Please determine how many lines of the material include the word "Given", and respond with nothing but that number.
[[ The data open ]]
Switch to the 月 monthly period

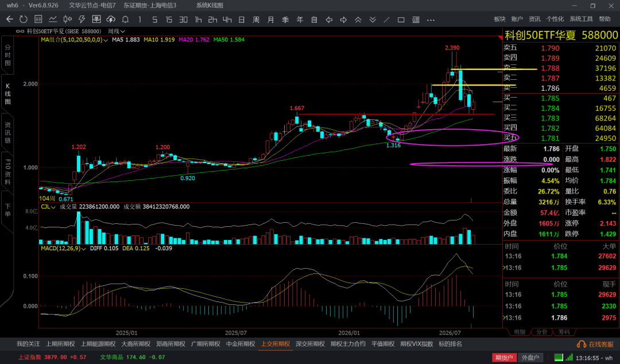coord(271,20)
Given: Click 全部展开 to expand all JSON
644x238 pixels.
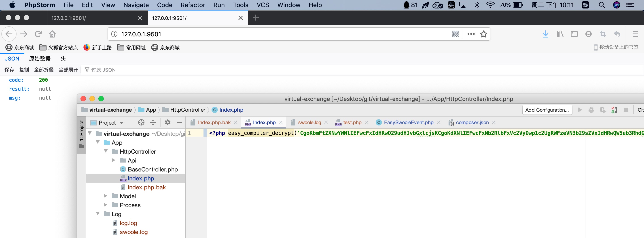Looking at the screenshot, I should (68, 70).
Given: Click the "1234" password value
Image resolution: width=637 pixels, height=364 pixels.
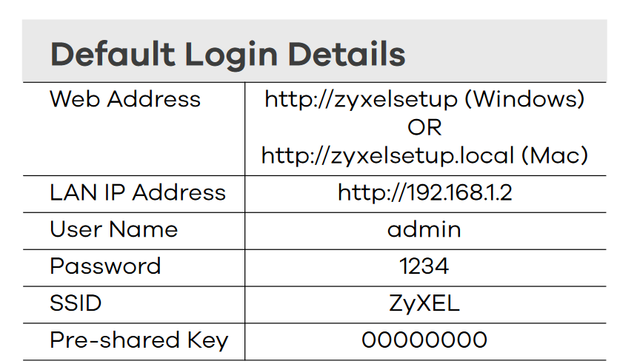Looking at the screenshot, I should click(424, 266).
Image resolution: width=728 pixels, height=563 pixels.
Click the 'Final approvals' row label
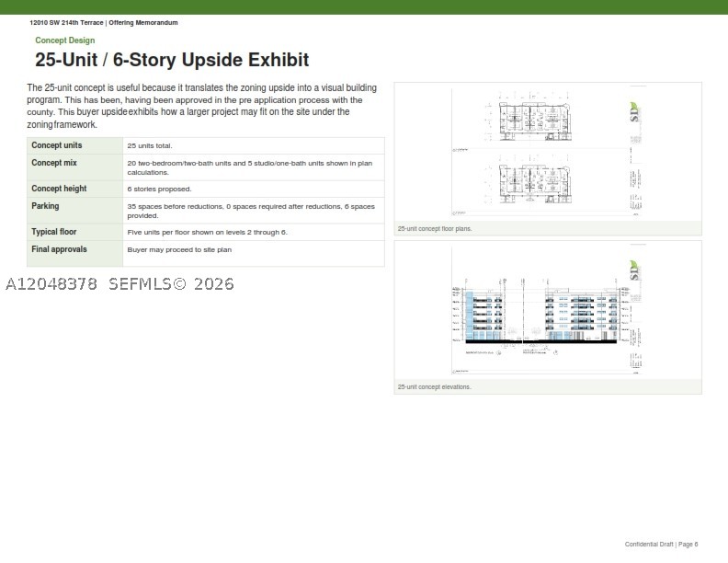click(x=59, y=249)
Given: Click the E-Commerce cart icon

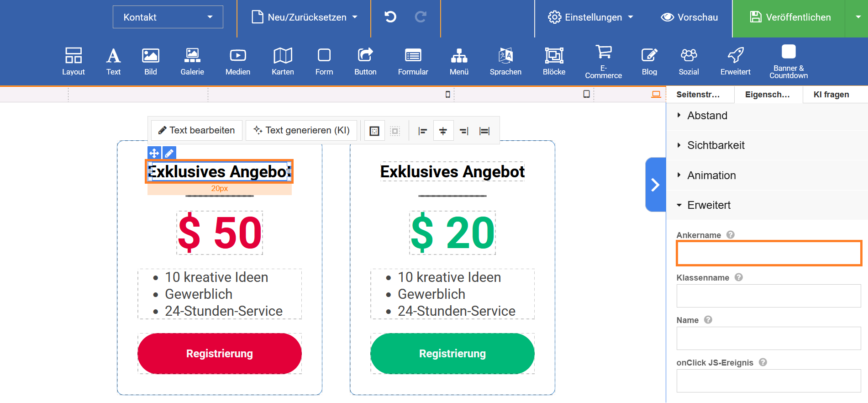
[[ The data closed ]]
Result for this exercise ->
3